**Exercise**
Recast the data from the line containing "Image resolution: width=955" down to the line containing "[x=576, y=27]", both included, as a JSON list of strings with one string per line and no blank lines.
━━━━
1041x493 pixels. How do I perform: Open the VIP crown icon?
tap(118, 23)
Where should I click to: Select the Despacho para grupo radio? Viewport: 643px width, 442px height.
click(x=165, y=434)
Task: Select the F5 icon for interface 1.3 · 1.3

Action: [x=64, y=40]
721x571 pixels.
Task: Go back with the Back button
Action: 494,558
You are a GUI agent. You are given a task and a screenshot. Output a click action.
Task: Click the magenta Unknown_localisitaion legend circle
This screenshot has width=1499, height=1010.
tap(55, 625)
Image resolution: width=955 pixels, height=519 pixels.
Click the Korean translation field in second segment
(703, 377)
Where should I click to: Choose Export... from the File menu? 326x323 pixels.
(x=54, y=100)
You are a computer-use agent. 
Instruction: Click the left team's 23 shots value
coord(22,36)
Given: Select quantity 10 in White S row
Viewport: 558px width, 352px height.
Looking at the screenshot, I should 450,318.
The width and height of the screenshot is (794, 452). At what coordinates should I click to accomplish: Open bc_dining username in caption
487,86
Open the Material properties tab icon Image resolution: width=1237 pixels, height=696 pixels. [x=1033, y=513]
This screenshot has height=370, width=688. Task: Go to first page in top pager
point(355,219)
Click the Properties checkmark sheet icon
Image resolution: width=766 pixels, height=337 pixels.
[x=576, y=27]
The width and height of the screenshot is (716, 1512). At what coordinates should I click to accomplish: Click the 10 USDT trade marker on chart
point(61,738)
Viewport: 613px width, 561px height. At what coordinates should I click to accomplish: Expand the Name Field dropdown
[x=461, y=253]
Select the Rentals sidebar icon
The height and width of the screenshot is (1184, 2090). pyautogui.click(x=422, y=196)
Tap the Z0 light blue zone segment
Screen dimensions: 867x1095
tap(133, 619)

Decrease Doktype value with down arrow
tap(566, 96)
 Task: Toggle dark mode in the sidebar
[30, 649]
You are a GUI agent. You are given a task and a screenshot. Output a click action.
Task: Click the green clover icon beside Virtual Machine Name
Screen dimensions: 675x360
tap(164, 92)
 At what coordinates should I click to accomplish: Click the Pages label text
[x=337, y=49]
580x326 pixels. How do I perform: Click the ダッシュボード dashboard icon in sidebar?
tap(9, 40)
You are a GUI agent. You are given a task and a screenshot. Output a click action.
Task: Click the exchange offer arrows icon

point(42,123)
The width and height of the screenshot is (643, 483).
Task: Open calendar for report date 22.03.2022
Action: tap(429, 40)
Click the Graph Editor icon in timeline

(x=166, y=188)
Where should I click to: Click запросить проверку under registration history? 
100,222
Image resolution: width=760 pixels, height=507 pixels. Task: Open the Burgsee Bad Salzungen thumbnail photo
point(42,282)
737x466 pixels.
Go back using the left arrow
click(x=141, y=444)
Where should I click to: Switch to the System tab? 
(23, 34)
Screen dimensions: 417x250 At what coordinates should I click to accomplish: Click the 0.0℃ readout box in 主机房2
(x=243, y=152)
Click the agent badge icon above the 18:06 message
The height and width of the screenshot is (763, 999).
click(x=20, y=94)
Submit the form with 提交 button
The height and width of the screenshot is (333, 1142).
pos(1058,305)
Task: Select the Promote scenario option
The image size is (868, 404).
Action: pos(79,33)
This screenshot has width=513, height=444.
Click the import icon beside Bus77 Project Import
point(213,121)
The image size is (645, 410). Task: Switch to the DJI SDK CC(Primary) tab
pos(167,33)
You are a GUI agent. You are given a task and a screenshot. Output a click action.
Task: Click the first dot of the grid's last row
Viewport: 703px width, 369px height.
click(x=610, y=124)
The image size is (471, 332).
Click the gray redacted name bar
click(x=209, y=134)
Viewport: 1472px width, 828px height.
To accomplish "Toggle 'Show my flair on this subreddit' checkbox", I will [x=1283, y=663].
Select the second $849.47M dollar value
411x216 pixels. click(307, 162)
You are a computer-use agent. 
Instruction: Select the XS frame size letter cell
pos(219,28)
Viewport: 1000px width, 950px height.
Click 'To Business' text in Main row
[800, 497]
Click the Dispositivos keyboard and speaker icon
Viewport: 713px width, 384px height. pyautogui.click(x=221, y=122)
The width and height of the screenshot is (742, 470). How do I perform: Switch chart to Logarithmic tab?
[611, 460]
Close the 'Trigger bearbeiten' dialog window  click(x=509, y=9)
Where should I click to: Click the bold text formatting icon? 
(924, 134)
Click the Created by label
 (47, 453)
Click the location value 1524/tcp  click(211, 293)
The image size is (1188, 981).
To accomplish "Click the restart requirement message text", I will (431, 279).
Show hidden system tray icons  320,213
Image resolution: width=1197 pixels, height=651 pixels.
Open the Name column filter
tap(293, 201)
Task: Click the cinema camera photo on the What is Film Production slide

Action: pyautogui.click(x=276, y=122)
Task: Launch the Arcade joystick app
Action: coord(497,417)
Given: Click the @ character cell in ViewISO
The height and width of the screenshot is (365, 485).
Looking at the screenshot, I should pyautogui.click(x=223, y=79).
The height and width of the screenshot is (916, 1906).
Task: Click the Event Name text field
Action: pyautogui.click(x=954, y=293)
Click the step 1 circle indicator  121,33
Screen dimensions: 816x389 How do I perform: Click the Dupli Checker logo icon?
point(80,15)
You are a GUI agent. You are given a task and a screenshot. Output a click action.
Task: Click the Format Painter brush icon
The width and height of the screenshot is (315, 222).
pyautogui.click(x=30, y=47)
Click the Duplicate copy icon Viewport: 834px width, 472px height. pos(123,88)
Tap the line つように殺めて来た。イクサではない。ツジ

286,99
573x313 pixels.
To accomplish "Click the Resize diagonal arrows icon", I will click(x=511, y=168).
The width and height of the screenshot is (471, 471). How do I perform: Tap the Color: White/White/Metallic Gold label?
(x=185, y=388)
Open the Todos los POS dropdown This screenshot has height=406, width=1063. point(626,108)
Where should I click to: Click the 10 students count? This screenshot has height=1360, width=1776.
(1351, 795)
━━━━
**In response**
[
  "Image resolution: width=955 pixels, height=519 pixels.",
  "Click the Korean translation field in second segment",
  "(703, 377)",
  "Where should I click to: Choose Export... from the File menu? 326x323 pixels.",
  "(x=54, y=100)",
  "You are a computer-use agent. ",
  "Instruction: Click the left team's 23 shots value",
  "coord(22,36)",
  "Given: Select quantity 10 in White S row",
  "Viewport: 558px width, 352px height.",
  "Looking at the screenshot, I should 450,318.",
  "The width and height of the screenshot is (794, 452). At what coordinates should I click to accomplish: Open bc_dining username in caption",
  "487,86",
  "Open the Material properties tab icon Image resolution: width=1237 pixels, height=696 pixels. [x=1033, y=513]",
  "This screenshot has height=370, width=688. Task: Go to first page in top pager",
  "point(355,219)",
  "Click the Properties checkmark sheet icon",
  "Image resolution: width=766 pixels, height=337 pixels.",
  "[x=576, y=27]"
]